Scott Weiss
The proem to Lucan’s Pharsalia stands out within the epic tradition which frames it. Malcovati 1951 and Conte 1966 have demonstrated its engagement with the Aeneid and Iliad, but in many ways it deviates from the norms established by these models. In particular, its paratactic syntax departs markedly from Vergil’s periodic structure; instead of a coherent overview of the trajectory of the epic, we are treated to a rapid torrent of phrases representing the horrors of civil war. Even in antiquity, readers struggled with Lucan’s aesthetic choices; Fronto famously declared the entire seven-line proem to be an unnecessary elaboration on the phrase bella plus quam civilia. The words plus quam, however, profoundly express the excesses of the poem, not only of its subject but also of its very language (Henderson 1987: 135).

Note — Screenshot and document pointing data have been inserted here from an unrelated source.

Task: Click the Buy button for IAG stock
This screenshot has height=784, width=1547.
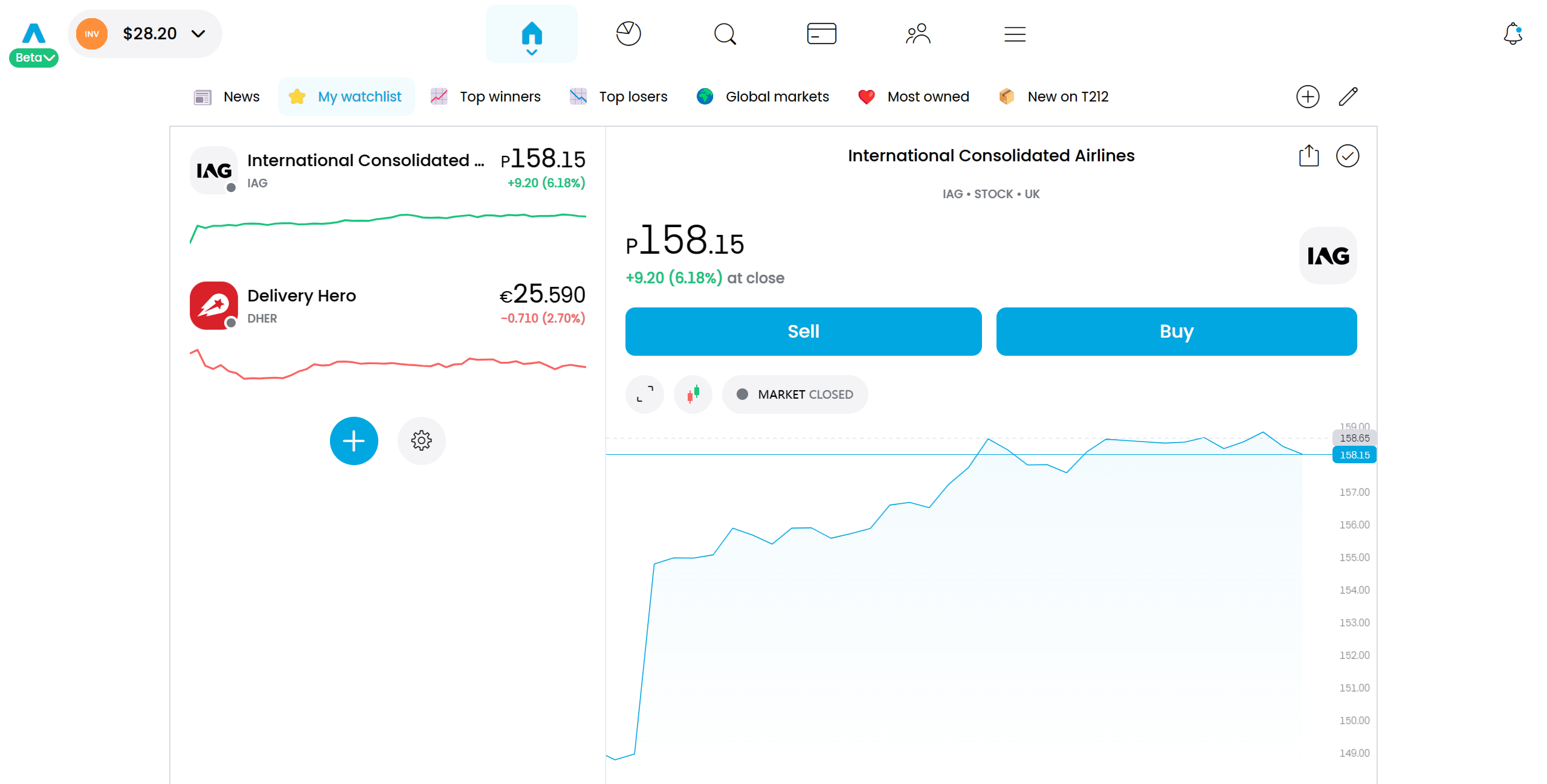Action: tap(1176, 331)
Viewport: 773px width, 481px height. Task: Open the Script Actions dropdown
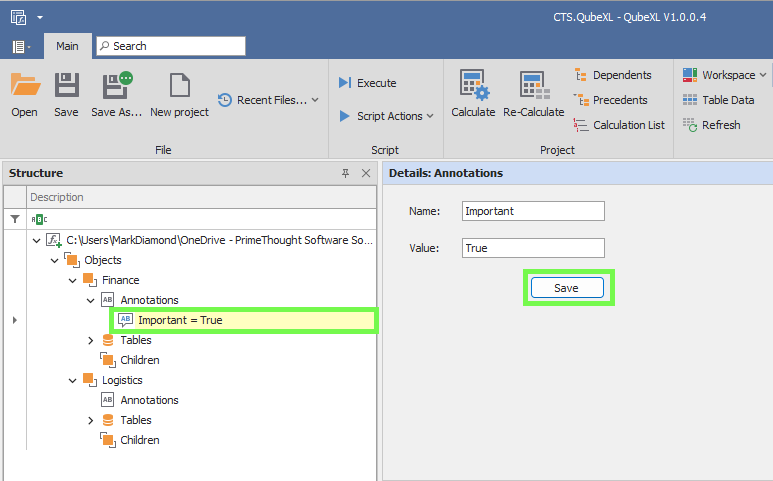tap(386, 116)
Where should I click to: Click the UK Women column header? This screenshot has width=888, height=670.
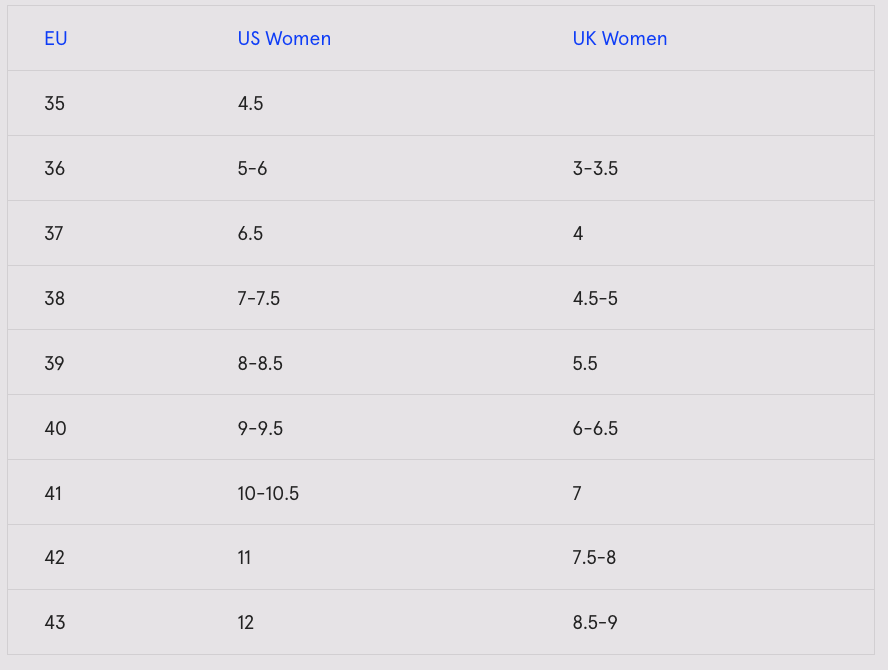coord(620,39)
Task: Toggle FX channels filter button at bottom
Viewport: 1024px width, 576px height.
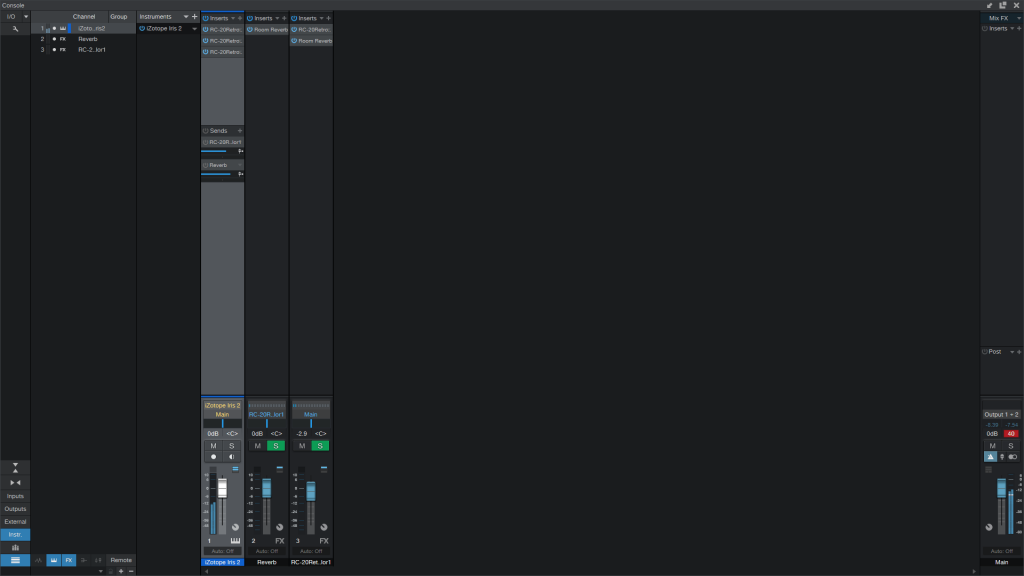Action: (x=69, y=560)
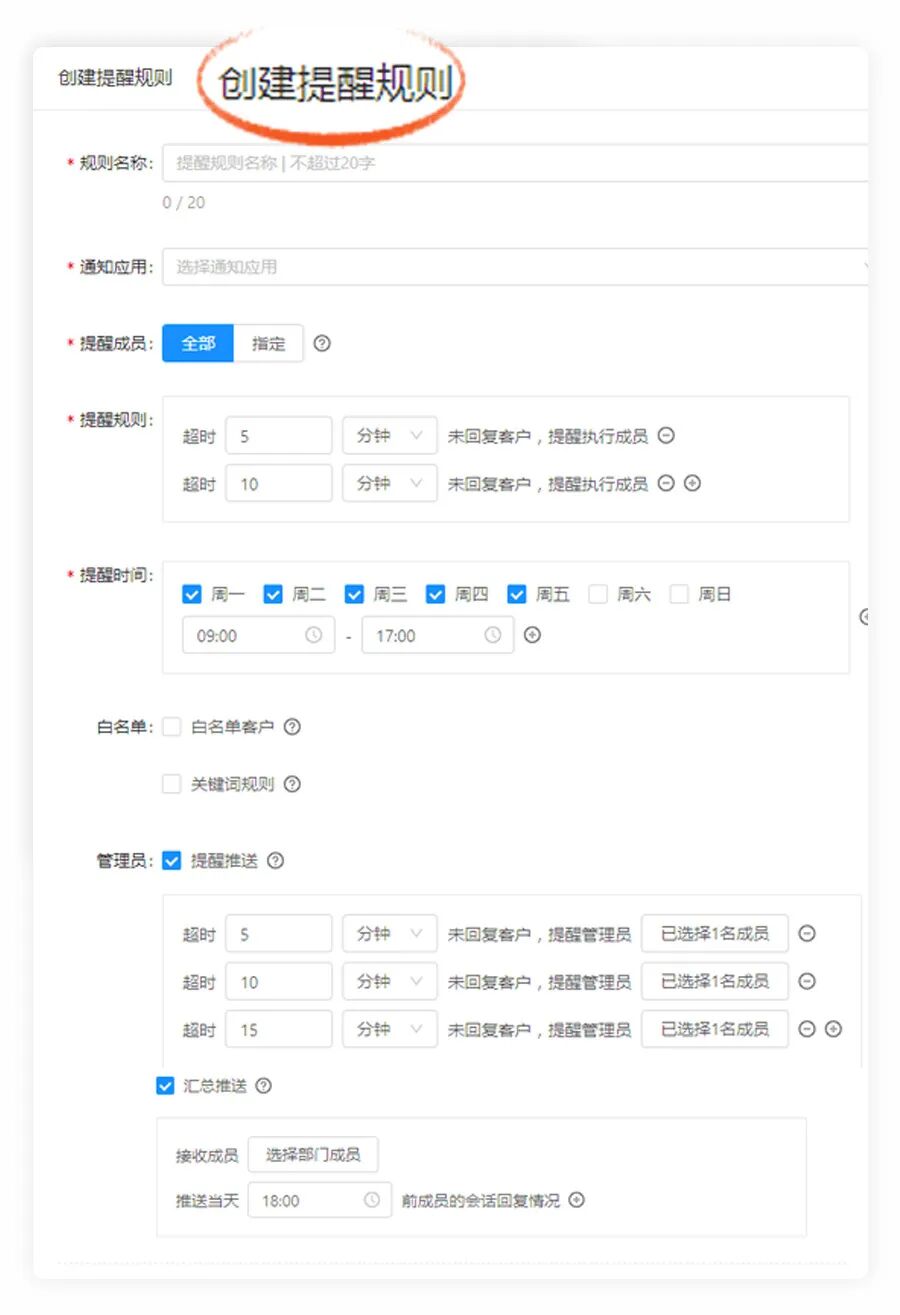Click the clock icon in the 18:00 field
The width and height of the screenshot is (900, 1315).
coord(373,1200)
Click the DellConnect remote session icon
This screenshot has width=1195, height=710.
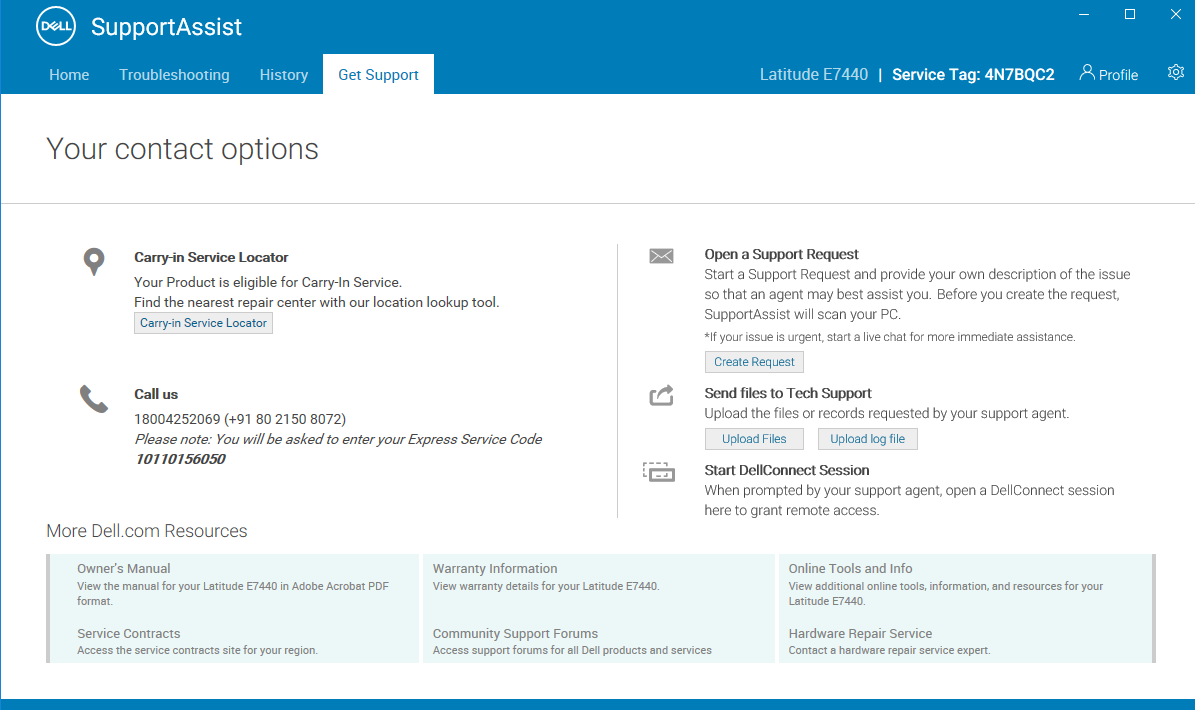click(x=659, y=471)
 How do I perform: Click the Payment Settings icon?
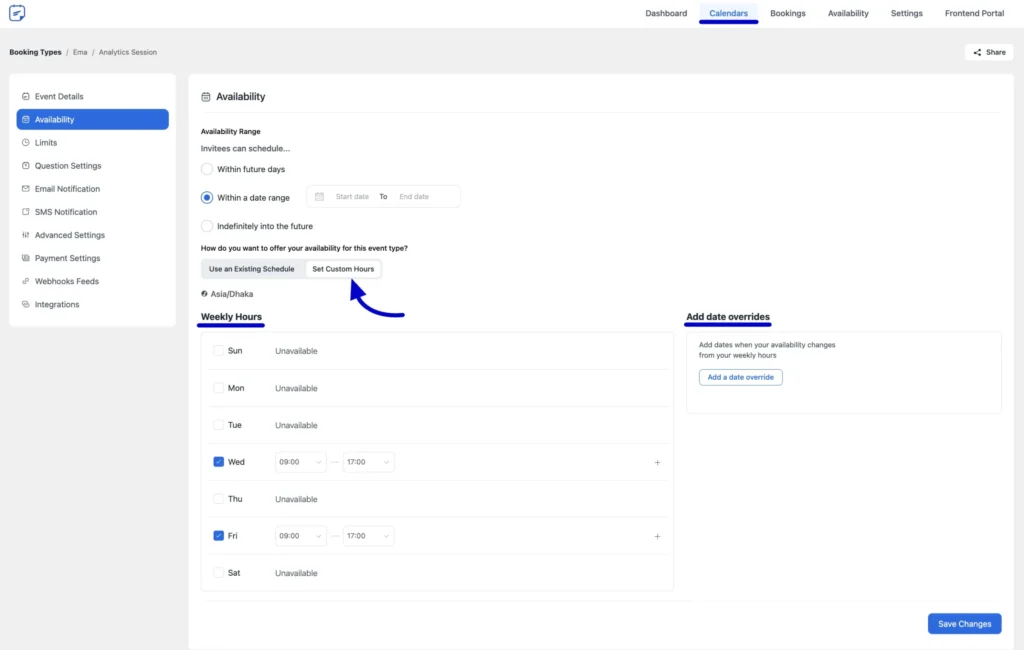(x=24, y=257)
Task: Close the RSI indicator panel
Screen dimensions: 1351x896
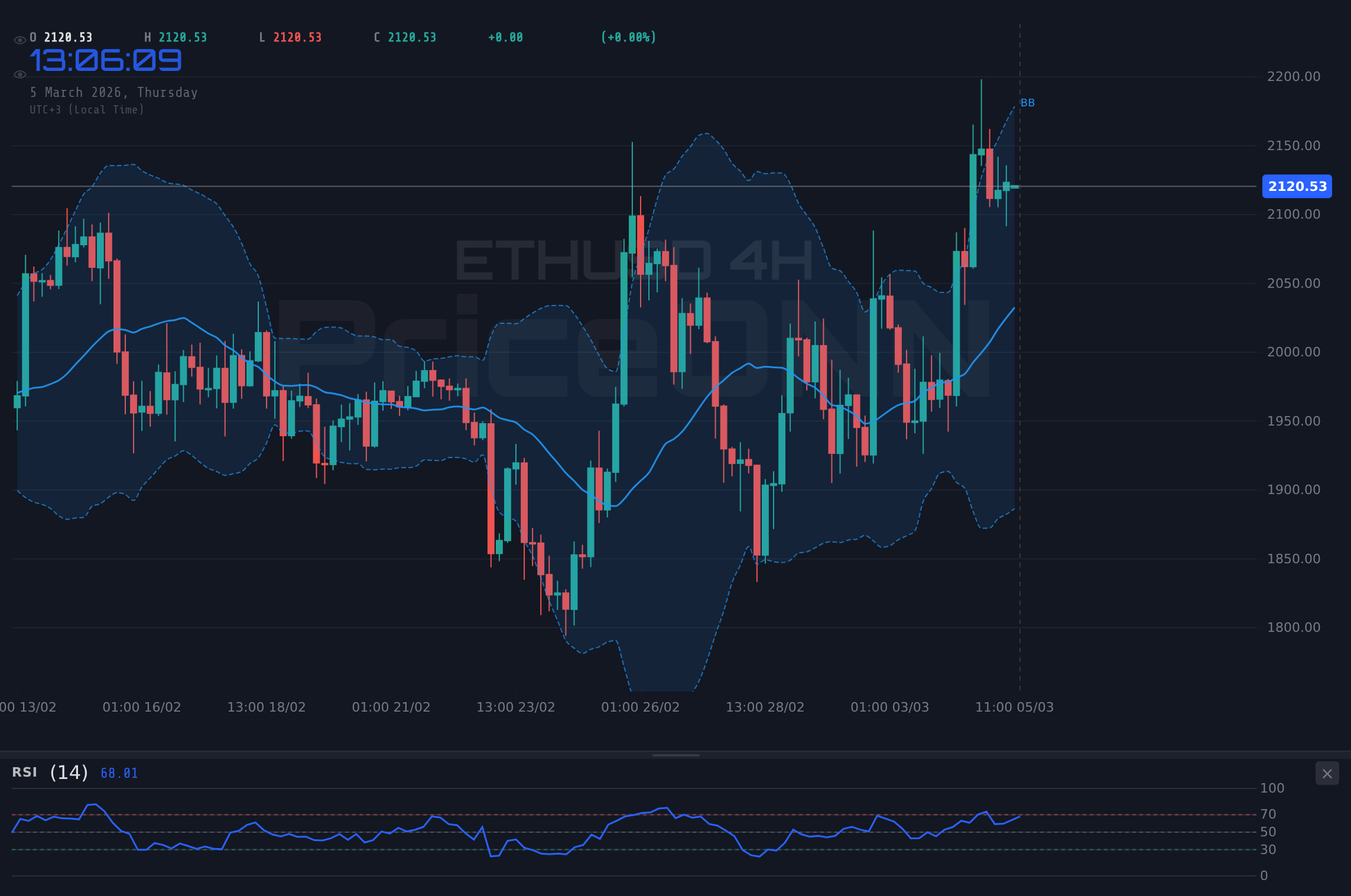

In order to explore the dynamics of Lucan’s ornamental poetics, it is productive to read his proem with and against a similar passage from his uncle Seneca, whom Fronto also targeted for gratuitous verbiage. Scholars have long identified the Phoenissae as a relevant intertext for the insatiability of Lucan’s civil war (cf. Phoen. 354-6; Conte 1966: 49–50; Ahl 1976: 313; Häußler 1978: 69), but I focus on the Thyestes, another text that Seneca composed at roughly the same time that Lucan wrote his Pharsalia. At the opening of the play, a Fury goads the shade of Tantalus to torment on the house of the Atreus (23-67). Along with the theme of fraternal conflict, the passage shares language and imagery with Lucan’s proem. Seneca’s bella trans pontum (43b) finds correspondence in Lucan’s bella per… campos (1.1), which were of course trans pontum from Rome. In dialogue with the destruction of fas, fides, and ius that Seneca depicts (47-8), Lucan offers (in reverse order) iusque datum sceleri (1.2), rupto foedere (1.4), and commune nefas (1.6).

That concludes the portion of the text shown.